À 42 ans, je suis en GF 5 NR 80, et je ne pourrai pas prendre ma retraite avant 65 ou 67 ans, sauf à subir une énorme décote. J’ai commencé à 17 ans, donc j’aurai atteint 43 ans de cotisations à 60 ans ; mais je devrai continuer de cotiser gratuitement si je veux une bonne retraite. Je me bats pour moi, pour les IEG, pour les autres travailleurs en lutte, pour la jeunesse, pour ma fille. Il faut que tous les opposants à cette réforme soient soudés pour assurer notre victoire. »

 

Maxime Joniot, 43 ans, technicien de maintenance automatisme système industriel à RTE, Vitry-sur-Seine (Val-de-Marne).« Maintenant, il faudrait développer des actions interprofessionnelles » 
Maxime Joniot, 43 ans, technicien de maintenance automatisme système industriel à RTE, Vitry-sur-Seine (Val-de-Marne).

« Je suis là, ce 1er-Mai, pour exprimer mon opposition au gouvernement et exercer mon droit de manifester. Mais j’ai l’impression que ce droit est de plus en plus fragile. Cette année, j’ai participé aux mobilisations collectives, aux grèves, blocages d’activité et manifestations. Il faut savoir que la société RTE a licencié quatre salariés grévistes : c’est une forme de répression syndicale.

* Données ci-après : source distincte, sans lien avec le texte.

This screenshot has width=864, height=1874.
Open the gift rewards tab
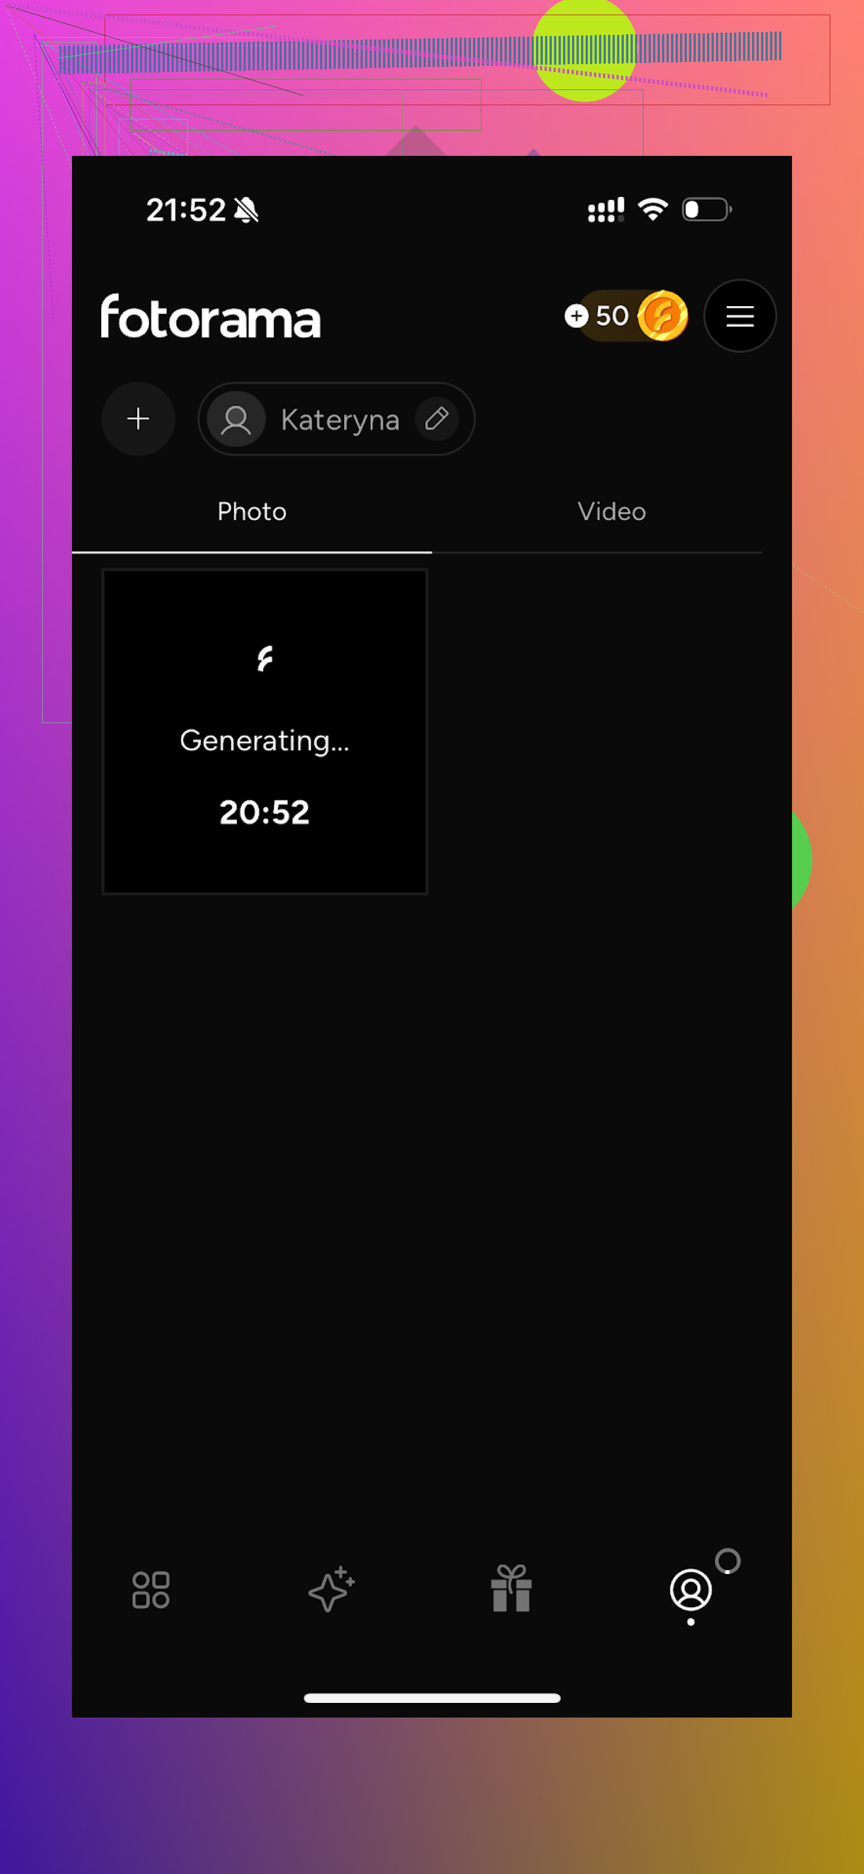coord(511,1590)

Je pense qu’il faut avoir conscience que cette réforme implique la disparition annoncée de notre statut, car la retraite au régime général va fragiliser nos acquis, pour les actifs comme pour les inactifs. Plus largement, j’estime que cette réforme est une forme de lutte des classes entre les riches et les pauvres. On ne peut pas se décourager. Maintenant, je crois qu’il faudrait développer des actions interprofessionnelles. »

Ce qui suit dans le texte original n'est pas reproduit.